* [WORK INSTRUCTIONS] Starting at the top of the entries below, set down every line exactly, please, until you reach the line with "Given: Click the info icon beside Runs header", which is included too.

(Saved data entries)
[Start of Attachment]
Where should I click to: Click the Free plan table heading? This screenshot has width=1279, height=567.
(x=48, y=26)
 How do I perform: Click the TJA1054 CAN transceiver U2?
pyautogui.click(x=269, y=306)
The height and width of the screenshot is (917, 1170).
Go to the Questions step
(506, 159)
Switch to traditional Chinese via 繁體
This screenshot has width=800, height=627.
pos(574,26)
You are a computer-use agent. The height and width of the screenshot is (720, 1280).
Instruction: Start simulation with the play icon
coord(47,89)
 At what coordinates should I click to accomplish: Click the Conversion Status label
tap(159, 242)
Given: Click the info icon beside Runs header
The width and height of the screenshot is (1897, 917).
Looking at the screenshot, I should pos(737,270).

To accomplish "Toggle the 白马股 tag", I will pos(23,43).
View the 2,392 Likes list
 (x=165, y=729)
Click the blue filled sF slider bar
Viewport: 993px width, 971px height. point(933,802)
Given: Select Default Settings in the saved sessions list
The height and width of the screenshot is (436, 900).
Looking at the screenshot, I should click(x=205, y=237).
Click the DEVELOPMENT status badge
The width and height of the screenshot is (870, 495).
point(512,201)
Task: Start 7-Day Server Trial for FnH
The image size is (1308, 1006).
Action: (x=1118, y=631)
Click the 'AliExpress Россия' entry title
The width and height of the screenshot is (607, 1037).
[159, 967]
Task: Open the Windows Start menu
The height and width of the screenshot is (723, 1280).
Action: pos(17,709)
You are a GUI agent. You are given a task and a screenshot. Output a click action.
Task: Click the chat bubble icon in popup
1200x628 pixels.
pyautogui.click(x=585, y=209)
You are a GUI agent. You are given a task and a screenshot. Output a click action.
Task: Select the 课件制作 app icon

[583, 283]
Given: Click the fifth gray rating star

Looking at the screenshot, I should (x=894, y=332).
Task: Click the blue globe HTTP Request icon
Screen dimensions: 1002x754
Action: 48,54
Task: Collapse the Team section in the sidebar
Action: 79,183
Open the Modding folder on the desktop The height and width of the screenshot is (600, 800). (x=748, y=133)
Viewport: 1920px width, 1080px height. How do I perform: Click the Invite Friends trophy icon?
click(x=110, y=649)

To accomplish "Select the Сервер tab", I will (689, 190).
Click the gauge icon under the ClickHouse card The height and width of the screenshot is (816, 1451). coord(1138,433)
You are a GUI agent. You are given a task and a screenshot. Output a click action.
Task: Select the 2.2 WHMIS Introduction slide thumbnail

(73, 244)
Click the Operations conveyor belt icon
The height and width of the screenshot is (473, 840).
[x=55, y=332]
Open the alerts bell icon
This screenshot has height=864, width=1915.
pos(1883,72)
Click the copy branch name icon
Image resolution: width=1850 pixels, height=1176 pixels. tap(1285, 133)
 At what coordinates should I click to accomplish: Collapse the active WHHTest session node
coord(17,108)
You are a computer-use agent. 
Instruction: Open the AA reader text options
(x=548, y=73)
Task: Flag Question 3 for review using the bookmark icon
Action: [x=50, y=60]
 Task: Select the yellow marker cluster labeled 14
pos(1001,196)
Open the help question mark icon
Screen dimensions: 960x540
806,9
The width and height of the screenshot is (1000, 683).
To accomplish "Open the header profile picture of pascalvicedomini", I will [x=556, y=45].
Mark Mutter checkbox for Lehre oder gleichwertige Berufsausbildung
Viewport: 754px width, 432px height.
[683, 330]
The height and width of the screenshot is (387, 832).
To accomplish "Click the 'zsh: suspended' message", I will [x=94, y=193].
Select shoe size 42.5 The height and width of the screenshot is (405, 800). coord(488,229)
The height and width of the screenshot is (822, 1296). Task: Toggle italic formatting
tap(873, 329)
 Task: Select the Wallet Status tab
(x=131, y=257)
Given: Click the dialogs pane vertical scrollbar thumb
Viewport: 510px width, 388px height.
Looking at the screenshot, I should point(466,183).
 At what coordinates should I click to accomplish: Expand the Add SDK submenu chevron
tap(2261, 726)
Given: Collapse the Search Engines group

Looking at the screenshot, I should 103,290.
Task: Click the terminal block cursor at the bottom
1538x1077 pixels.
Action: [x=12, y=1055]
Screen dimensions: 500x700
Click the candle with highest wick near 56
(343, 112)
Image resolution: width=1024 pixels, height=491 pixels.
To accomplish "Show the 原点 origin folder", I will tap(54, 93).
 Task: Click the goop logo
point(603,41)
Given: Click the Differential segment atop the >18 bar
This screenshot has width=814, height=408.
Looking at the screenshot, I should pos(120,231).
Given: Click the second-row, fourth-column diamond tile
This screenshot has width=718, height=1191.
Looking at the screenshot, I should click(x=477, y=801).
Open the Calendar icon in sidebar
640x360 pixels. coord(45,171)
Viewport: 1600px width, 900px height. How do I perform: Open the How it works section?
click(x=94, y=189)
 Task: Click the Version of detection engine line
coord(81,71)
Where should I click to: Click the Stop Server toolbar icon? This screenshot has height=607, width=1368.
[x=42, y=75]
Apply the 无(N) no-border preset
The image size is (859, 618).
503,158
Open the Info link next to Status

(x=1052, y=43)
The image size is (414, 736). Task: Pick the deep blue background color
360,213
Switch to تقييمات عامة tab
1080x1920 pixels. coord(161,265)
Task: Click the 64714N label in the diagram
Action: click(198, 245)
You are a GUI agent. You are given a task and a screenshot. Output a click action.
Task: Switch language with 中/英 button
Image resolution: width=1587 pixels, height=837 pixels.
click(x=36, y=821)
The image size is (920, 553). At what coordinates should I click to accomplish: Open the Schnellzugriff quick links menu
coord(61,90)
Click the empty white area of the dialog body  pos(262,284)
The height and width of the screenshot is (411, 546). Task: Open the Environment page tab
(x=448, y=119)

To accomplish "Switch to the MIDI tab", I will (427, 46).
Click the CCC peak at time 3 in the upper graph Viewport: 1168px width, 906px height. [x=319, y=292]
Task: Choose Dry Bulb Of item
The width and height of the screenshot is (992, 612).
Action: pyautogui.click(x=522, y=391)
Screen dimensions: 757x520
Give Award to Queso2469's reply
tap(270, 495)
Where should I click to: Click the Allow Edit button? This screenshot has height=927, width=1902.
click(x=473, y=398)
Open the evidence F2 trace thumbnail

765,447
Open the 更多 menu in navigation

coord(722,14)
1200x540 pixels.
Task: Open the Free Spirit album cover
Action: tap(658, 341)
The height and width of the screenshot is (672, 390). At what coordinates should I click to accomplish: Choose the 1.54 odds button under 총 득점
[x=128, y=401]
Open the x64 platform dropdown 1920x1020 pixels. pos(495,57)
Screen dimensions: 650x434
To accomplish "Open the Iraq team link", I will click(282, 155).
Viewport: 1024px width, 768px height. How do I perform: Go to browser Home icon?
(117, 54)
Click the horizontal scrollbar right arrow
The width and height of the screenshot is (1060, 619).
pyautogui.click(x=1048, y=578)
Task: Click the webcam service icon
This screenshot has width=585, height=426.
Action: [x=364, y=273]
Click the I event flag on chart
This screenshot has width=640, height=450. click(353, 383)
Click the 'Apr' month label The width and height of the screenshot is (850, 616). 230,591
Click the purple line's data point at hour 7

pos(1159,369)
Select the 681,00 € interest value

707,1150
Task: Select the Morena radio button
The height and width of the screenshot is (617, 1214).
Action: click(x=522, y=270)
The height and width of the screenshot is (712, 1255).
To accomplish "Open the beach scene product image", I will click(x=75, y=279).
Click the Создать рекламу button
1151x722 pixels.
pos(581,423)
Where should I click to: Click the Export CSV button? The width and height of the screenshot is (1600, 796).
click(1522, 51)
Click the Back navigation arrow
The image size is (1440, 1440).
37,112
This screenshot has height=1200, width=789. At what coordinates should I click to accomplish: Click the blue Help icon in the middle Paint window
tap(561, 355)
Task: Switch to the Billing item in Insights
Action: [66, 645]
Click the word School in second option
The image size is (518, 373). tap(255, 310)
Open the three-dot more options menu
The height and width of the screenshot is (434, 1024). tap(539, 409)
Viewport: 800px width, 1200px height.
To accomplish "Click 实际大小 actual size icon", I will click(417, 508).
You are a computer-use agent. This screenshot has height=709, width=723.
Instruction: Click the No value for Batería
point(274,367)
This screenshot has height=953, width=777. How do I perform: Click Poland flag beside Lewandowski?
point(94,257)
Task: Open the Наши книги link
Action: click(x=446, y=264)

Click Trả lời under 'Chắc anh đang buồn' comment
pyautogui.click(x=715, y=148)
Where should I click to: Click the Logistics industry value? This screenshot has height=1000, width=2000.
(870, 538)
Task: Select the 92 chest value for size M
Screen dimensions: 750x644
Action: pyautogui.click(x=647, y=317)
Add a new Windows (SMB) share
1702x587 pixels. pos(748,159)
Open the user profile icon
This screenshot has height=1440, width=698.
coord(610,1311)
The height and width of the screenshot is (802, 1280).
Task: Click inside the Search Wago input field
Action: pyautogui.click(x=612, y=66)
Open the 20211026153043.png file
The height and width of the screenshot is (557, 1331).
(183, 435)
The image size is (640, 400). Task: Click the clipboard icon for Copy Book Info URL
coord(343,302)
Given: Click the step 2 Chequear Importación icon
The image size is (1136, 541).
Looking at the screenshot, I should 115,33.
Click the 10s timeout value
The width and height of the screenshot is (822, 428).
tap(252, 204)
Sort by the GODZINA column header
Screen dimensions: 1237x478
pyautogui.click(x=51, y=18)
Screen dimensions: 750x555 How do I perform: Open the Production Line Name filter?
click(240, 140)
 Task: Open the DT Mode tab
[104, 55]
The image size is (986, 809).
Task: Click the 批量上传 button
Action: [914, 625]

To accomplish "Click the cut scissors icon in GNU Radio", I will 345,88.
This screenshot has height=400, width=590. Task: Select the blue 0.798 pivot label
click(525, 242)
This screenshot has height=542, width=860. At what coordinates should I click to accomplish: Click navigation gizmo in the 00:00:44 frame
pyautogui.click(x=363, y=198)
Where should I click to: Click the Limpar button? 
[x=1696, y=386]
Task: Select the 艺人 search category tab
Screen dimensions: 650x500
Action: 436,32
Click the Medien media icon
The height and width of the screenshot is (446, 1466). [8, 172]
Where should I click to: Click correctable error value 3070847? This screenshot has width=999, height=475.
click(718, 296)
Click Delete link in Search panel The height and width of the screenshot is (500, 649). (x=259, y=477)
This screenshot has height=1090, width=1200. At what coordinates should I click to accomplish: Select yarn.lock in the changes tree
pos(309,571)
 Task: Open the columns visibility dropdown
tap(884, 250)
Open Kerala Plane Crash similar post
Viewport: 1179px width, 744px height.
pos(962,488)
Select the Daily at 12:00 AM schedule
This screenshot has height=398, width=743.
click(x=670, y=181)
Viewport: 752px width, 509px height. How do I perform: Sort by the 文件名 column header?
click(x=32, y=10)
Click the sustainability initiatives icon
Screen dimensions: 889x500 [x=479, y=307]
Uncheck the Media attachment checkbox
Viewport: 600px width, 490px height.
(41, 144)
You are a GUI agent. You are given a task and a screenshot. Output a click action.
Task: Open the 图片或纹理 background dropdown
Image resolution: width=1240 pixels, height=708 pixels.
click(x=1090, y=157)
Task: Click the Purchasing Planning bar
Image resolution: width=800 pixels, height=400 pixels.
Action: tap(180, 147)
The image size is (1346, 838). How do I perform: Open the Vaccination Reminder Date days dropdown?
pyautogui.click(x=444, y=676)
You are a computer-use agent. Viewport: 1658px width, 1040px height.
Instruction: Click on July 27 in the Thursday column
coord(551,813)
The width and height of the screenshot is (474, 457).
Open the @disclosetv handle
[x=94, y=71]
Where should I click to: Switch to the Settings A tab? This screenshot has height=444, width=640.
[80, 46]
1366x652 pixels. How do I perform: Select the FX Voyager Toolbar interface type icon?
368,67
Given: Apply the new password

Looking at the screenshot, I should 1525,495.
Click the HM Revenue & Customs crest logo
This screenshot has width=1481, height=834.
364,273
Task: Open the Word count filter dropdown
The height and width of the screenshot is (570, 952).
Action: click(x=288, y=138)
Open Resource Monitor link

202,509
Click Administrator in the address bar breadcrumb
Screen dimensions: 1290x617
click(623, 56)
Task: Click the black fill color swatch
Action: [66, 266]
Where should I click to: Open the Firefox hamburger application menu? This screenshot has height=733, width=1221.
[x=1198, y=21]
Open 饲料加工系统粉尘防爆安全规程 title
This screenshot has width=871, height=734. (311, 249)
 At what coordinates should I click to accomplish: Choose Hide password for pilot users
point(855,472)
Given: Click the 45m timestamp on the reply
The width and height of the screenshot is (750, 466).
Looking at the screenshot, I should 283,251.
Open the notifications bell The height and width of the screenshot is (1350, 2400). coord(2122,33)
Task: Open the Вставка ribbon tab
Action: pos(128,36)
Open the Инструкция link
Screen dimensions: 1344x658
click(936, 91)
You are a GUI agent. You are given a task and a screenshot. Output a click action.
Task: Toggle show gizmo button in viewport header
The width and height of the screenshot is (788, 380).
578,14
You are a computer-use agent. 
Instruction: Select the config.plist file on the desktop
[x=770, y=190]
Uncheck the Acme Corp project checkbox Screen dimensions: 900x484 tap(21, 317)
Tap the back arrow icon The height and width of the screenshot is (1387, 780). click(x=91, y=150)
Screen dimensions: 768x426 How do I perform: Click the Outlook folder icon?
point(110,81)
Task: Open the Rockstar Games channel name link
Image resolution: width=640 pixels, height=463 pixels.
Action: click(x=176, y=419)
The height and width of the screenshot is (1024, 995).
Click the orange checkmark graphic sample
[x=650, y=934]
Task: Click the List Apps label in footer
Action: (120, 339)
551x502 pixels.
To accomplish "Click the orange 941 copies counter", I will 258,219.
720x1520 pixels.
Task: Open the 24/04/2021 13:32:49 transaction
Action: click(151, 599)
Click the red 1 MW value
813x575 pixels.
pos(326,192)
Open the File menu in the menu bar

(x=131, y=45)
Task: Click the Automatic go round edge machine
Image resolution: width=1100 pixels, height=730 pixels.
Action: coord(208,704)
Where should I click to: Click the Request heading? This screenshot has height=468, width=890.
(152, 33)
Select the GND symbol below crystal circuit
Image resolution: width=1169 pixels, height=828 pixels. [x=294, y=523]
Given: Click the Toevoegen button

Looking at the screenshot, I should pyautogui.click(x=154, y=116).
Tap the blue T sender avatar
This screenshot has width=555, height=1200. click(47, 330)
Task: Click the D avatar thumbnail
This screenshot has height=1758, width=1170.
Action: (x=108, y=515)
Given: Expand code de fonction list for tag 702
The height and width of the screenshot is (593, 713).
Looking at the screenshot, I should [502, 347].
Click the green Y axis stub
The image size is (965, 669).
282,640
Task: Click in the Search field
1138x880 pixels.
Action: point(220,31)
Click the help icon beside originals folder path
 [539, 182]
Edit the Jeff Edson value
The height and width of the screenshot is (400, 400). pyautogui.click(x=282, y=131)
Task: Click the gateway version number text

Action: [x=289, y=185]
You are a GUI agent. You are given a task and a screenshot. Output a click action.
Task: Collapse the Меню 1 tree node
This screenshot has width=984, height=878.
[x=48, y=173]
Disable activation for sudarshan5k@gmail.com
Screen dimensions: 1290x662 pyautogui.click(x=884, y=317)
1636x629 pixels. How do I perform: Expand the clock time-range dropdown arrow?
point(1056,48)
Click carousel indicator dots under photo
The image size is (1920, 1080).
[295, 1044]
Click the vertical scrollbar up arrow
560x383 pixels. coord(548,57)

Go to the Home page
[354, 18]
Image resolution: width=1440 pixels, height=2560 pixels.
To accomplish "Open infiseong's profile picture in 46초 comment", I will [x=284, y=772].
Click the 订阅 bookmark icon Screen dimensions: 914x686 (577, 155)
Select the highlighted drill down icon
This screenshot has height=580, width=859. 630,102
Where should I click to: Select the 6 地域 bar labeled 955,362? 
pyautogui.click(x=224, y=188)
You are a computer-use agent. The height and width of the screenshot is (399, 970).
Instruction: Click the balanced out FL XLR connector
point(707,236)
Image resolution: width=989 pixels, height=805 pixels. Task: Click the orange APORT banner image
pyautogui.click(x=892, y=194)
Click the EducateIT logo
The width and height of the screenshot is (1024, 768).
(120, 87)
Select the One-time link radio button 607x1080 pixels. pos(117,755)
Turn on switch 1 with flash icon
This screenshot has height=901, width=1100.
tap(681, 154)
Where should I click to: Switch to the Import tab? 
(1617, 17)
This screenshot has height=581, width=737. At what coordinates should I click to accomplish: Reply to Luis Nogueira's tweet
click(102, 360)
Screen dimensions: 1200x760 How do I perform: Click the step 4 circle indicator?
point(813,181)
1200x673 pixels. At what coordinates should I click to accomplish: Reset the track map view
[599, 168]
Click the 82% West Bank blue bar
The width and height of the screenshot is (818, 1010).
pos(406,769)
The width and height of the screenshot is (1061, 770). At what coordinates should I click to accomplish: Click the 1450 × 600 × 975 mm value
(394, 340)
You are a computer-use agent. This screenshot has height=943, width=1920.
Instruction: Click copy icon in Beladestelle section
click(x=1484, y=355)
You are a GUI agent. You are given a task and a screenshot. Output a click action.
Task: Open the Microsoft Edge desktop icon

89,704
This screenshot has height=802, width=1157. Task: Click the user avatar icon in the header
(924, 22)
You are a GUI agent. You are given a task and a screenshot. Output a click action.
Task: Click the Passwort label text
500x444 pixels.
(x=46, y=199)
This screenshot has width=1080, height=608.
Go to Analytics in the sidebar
[End of Attachment]
* [SOLUTION TO THIS PROBLEM]
Where should I click to: Click the Free plan table heading? This screenshot has width=1279, height=567.
(x=48, y=26)
 How do I perform: Click the TJA1054 CAN transceiver U2?
pyautogui.click(x=269, y=306)
The height and width of the screenshot is (917, 1170).
Go to the Questions step
(506, 159)
Switch to traditional Chinese via 繁體
This screenshot has width=800, height=627.
pos(574,26)
You are a computer-use agent. The height and width of the screenshot is (720, 1280).
Instruction: Start simulation with the play icon
coord(47,89)
 At what coordinates should I click to accomplish: Click the Conversion Status label
tap(159, 242)
Given: Click the info icon beside Runs header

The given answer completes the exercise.